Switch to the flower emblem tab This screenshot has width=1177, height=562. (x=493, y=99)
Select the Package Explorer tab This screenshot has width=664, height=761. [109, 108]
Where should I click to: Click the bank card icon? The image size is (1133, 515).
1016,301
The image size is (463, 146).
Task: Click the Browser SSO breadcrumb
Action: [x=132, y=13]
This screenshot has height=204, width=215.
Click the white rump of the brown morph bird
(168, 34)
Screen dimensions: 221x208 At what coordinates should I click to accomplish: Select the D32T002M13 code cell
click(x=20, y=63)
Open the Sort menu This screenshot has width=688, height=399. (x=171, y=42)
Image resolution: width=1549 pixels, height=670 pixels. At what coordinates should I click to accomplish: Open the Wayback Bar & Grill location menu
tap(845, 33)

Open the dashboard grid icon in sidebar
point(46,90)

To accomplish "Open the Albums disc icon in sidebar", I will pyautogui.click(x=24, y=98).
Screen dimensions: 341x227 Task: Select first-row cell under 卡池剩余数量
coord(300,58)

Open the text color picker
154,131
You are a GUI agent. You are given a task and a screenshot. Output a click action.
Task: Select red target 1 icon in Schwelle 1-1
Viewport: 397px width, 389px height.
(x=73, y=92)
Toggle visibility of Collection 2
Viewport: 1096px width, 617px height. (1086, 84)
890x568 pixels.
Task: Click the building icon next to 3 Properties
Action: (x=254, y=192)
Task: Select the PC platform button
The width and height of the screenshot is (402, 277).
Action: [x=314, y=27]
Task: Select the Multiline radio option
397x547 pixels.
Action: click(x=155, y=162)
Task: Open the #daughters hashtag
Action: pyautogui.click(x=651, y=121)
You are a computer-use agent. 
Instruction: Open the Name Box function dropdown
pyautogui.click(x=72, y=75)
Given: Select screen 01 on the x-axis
__________________________________________________
§ TASK TO COMPLETE
Send back every line of the listing above exactly.

§ ANSWER BOX
Switch to the flower emblem tab This screenshot has width=1177, height=562. (x=493, y=99)
Select the Package Explorer tab This screenshot has width=664, height=761. [109, 108]
Where should I click to: Click the bank card icon? The image size is (1133, 515).
1016,301
The image size is (463, 146).
Task: Click the Browser SSO breadcrumb
Action: [x=132, y=13]
This screenshot has height=204, width=215.
Click the white rump of the brown morph bird
(168, 34)
Screen dimensions: 221x208 At what coordinates should I click to accomplish: Select the D32T002M13 code cell
click(x=20, y=63)
Open the Sort menu This screenshot has width=688, height=399. (x=171, y=42)
Image resolution: width=1549 pixels, height=670 pixels. At what coordinates should I click to accomplish: Open the Wayback Bar & Grill location menu
tap(845, 33)

Open the dashboard grid icon in sidebar
point(46,90)

To accomplish "Open the Albums disc icon in sidebar", I will pyautogui.click(x=24, y=98).
Screen dimensions: 341x227 Task: Select first-row cell under 卡池剩余数量
coord(300,58)

Open the text color picker
154,131
You are a GUI agent. You are given a task and a screenshot. Output a click action.
Task: Select red target 1 icon in Schwelle 1-1
Viewport: 397px width, 389px height.
(x=73, y=92)
Toggle visibility of Collection 2
Viewport: 1096px width, 617px height. (1086, 84)
890x568 pixels.
Task: Click the building icon next to 3 Properties
Action: (x=254, y=192)
Task: Select the PC platform button
The width and height of the screenshot is (402, 277).
Action: [x=314, y=27]
Task: Select the Multiline radio option
397x547 pixels.
Action: click(x=155, y=162)
Task: Open the #daughters hashtag
Action: pyautogui.click(x=651, y=121)
You are a computer-use agent. 
Instruction: Open the Name Box function dropdown
pyautogui.click(x=72, y=75)
Given: Select screen 01 on the x-axis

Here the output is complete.